Mounted in the middle of the NSX, the twin-turbo, hand-assembled 3.5-liter V6 gasoline engine generates a whopping 500 horsepower at 6500-7500 rpm, and 406 pound-feet of torque at 2000-6000 rpm. Combined output, working with a trio of electric motors, is 573 horsepower. Two of the electric motors drive the left and right front wheels, independently, whereas the third (at the rear) serves as a Direct Drive motor-generator. A nine-speed dual-clutch transmission sends all that energy to all four wheels, via Acura’s Sport Hybrid Super Handling All-Wheel Drive (SH-AWD).
A lithium-ion battery pack is mounted ahead of the engine. The NSX body uses carbon fiber, aluminum and steel, as well as a considerable amount of aluminum in the chassis. Weighing just over 3,803 pounds, the NSX has 42/58 (front/rear) weight distribution. The driver can choose from four selectable modes: Quiet, Sport, Sport+ or Track.

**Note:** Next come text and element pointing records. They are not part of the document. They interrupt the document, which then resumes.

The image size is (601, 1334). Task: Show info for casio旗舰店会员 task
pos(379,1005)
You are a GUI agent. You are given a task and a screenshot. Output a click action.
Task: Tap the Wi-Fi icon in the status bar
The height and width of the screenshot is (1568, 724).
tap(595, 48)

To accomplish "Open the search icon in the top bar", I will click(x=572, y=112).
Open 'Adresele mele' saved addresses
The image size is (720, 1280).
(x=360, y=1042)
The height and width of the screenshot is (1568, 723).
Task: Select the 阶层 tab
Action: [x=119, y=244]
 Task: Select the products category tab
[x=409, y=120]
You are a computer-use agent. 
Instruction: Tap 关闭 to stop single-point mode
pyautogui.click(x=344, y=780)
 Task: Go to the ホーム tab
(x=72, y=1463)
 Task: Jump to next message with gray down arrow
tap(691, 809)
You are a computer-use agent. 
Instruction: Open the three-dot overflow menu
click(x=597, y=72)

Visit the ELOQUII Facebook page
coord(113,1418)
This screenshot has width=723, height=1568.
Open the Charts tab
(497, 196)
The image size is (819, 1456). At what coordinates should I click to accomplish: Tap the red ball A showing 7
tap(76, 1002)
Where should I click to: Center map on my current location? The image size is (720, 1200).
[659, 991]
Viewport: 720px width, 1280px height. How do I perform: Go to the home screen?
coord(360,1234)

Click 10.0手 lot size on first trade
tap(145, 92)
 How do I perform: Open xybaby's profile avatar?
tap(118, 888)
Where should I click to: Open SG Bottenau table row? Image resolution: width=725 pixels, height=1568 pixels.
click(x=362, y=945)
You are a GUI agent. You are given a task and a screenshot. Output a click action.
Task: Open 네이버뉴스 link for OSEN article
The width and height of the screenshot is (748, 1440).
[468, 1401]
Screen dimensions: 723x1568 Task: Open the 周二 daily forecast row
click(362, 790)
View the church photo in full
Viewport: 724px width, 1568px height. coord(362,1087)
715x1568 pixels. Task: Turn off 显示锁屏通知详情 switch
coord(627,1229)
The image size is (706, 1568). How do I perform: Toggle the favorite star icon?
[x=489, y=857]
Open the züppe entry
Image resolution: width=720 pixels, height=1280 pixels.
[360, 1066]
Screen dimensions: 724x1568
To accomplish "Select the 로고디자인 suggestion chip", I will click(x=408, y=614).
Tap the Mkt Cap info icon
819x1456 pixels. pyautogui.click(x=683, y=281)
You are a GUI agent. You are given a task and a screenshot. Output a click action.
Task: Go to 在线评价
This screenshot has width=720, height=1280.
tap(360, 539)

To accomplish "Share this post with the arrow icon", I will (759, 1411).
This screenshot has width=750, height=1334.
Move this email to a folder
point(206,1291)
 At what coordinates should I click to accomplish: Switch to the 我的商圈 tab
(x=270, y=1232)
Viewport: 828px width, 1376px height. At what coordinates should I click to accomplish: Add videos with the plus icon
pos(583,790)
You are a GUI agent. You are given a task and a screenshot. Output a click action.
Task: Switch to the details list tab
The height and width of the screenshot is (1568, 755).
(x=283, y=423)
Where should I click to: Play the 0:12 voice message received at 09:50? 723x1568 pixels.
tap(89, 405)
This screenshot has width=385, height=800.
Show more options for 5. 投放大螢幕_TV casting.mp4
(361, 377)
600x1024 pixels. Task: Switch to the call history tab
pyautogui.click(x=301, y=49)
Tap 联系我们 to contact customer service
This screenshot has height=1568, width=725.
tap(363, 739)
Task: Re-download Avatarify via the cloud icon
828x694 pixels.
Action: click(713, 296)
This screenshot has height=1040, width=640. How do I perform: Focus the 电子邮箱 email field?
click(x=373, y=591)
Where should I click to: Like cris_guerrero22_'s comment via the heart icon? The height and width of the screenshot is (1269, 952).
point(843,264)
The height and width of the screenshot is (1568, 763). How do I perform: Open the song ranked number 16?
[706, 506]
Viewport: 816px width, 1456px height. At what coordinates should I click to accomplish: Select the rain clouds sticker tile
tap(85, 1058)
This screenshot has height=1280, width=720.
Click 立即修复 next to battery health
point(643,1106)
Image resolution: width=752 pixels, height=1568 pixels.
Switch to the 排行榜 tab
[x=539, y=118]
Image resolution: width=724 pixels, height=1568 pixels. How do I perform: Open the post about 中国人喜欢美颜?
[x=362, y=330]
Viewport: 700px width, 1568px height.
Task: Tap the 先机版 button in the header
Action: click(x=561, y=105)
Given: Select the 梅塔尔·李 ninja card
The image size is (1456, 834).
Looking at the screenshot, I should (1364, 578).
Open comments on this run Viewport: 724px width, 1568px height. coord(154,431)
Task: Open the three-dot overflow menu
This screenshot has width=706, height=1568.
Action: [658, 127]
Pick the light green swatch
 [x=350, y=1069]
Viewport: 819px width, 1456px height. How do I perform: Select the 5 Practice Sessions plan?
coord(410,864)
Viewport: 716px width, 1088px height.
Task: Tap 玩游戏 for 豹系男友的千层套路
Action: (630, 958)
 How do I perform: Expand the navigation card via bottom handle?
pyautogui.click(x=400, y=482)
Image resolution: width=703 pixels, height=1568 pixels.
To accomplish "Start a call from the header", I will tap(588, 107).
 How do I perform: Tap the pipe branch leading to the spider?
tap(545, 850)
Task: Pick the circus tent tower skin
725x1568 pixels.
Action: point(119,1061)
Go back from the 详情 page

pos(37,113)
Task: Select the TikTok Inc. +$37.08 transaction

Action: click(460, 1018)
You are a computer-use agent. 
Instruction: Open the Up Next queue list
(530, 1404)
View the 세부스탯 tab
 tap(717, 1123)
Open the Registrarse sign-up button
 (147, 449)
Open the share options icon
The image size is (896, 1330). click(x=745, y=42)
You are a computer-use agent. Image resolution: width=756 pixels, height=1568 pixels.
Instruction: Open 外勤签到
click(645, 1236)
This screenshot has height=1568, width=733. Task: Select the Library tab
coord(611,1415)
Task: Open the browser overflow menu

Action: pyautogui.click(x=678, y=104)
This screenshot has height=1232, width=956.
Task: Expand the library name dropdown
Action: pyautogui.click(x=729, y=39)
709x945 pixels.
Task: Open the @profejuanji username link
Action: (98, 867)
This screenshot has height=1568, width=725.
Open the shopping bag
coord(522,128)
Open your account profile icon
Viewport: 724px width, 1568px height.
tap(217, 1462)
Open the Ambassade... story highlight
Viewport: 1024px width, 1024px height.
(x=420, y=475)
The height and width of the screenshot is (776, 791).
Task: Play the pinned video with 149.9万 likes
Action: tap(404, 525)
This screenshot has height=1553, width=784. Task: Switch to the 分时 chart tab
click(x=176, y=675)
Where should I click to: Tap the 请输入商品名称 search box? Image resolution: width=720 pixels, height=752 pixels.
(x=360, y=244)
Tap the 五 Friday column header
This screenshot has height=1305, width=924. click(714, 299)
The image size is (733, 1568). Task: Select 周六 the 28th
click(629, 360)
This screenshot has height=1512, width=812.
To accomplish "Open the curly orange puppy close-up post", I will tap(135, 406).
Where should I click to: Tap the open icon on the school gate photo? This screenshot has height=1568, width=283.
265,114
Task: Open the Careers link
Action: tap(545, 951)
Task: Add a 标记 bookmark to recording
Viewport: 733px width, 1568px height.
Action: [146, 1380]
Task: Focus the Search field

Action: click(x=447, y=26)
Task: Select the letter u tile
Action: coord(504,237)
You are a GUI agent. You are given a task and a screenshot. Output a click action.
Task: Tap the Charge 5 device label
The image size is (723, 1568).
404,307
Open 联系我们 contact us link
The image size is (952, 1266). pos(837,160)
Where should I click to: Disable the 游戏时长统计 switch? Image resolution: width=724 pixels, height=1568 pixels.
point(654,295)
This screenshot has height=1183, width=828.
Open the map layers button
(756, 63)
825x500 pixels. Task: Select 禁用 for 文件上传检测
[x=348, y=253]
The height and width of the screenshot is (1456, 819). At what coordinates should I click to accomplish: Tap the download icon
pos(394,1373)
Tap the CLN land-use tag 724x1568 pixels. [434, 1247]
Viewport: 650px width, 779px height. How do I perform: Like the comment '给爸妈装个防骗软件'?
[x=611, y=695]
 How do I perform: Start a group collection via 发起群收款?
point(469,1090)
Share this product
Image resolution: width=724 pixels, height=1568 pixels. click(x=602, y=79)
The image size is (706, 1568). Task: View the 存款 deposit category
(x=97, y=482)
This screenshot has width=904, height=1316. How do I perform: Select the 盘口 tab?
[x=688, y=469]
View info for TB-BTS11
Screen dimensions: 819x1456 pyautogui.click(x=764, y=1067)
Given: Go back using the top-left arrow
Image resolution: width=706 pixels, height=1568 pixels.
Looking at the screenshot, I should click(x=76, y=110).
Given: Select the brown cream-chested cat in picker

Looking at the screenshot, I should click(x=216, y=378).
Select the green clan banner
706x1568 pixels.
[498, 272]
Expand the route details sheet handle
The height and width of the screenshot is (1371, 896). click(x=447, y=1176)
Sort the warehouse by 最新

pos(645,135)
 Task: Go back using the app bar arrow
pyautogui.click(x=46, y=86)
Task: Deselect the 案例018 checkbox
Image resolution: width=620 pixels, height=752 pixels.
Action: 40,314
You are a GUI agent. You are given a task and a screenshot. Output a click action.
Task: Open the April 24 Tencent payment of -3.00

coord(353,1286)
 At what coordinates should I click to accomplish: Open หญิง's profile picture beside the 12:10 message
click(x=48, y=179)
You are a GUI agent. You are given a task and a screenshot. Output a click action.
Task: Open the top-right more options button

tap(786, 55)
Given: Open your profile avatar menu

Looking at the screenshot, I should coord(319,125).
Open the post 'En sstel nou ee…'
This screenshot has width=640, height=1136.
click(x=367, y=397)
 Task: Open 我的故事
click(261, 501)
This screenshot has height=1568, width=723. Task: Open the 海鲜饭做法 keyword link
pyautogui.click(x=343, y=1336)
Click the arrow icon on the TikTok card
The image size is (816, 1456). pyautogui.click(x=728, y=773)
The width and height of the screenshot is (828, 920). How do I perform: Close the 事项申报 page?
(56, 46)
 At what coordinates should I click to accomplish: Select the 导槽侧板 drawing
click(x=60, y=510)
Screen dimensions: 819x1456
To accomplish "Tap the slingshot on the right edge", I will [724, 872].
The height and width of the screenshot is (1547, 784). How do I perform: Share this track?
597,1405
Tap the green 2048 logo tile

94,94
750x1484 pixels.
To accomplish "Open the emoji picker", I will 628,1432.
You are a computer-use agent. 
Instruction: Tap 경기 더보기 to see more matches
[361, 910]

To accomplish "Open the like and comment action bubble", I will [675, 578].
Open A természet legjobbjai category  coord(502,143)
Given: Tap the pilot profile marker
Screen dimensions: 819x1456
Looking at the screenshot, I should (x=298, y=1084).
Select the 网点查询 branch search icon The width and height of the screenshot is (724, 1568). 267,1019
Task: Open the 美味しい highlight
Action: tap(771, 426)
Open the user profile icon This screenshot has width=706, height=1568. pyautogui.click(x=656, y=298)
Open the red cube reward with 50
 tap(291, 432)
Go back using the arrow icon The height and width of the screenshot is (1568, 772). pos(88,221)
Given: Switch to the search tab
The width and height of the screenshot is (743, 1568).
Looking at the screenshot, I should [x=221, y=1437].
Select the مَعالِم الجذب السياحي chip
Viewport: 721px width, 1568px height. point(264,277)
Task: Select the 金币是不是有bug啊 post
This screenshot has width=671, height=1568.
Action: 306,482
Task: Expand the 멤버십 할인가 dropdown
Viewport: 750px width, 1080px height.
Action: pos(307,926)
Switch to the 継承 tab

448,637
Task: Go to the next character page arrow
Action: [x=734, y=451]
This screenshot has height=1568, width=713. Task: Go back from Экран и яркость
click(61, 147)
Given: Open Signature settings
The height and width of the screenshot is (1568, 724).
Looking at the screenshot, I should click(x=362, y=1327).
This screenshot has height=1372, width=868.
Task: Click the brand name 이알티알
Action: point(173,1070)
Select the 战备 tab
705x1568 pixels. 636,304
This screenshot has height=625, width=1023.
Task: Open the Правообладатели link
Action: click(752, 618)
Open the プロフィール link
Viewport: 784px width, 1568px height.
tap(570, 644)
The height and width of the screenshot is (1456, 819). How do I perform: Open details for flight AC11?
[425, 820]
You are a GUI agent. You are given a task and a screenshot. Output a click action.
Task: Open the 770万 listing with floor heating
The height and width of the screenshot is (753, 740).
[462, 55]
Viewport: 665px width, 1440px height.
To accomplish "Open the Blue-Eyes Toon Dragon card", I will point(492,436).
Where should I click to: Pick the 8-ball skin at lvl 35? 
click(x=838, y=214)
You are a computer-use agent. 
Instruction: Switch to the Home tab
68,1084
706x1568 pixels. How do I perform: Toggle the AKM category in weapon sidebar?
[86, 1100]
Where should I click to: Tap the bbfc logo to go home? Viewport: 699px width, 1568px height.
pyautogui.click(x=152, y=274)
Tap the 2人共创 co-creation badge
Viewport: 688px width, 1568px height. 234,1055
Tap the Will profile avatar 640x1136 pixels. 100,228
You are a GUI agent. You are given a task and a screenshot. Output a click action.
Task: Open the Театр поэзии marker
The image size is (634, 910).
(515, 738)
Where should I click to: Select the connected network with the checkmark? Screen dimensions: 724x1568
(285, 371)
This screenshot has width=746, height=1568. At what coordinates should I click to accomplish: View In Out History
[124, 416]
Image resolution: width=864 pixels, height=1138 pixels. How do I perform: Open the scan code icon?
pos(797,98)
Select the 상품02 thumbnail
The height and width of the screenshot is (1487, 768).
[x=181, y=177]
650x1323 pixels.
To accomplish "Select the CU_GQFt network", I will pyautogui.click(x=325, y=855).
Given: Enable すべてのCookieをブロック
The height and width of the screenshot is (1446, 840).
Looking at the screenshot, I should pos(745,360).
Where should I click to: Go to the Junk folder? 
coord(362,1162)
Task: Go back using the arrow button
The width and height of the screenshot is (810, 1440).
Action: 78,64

High-performance summer tires are standard: 19-inch front and 20-inch rear. Ultimate-handling performance tires are optional.
Acura describes the NSX instrumentation as “intuitive,” set into a simple control layout. The center console is designed to minimize distractions.
Seats promise lateral and fore/aft support suitable for a supercar, with torso and side bolstering appropriate for a “high-limit” vehicle. Upholstery blends leather and Alcantara.
A single trim level is offered, priced at $157,800 (including the $1,800 destination charge).
If the amount of carbon fiber in the standard NSX doesn’t seem sufficient, you can specify more. Options include a carbon fiber body package for $9,000; a carbon fiber roof ($6,000); carbon fiber engine cover ($3,600) and carbon fiber interior package ($2,900). Semi-aniline full leather seating adds $2,500, while an Alcantara headliner costs $1,300 extra.
Initial examples of the NSX have been fitted with upgraded carbon-ceramic brakes, adding $9,900 or $10,600 to the starting price. If you request all the factory options, the total cost could escalate past $205,000.
Logical competitors to the new-generation NSX include the Audi R8, BMW i8, Lamborghini Huracan and far more costly Aventador; and the coming-soon Ford GT.
Few would imagine that such a striking supercar has a hybrid powertrain, but technology has moved well ahead since the original NSX. Largely because of its price—well into six figures—the 2017 NSX inevitably has a limited appeal. For those who can afford the tariff, and especially enthusiasts who fondly remember the original NSX, driving home a modern-day rendition may well prove irresistible. Just don’t go overboard with all those option possibilities.